Extracted records:

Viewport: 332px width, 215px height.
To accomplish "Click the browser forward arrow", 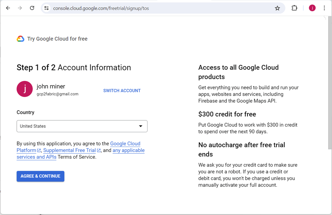I will [x=20, y=8].
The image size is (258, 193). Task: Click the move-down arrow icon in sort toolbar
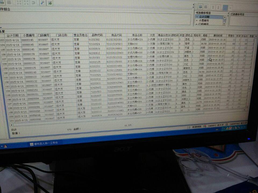(x=218, y=7)
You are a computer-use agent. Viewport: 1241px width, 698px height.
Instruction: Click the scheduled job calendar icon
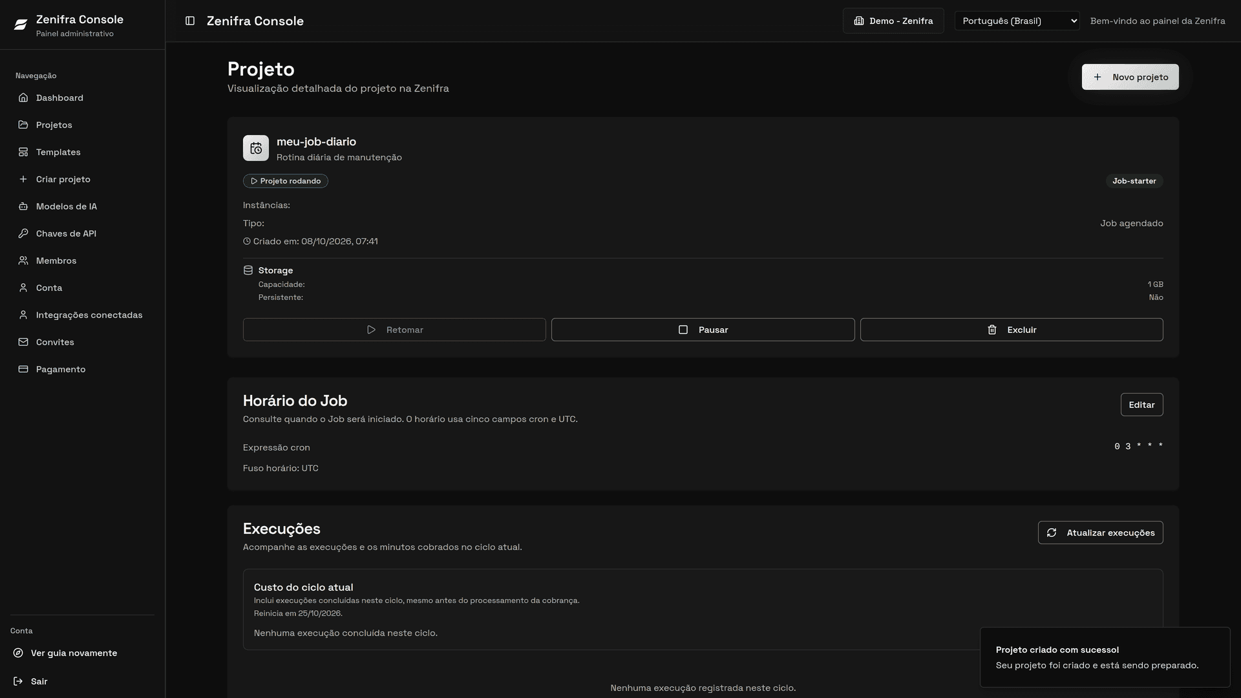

Task details: For every line above with the word "width" in it, make a copy.

Exercise result:
Viewport: 332px width, 215px height.
You are a computer-use agent. Viewport: 1241px width, 698px height.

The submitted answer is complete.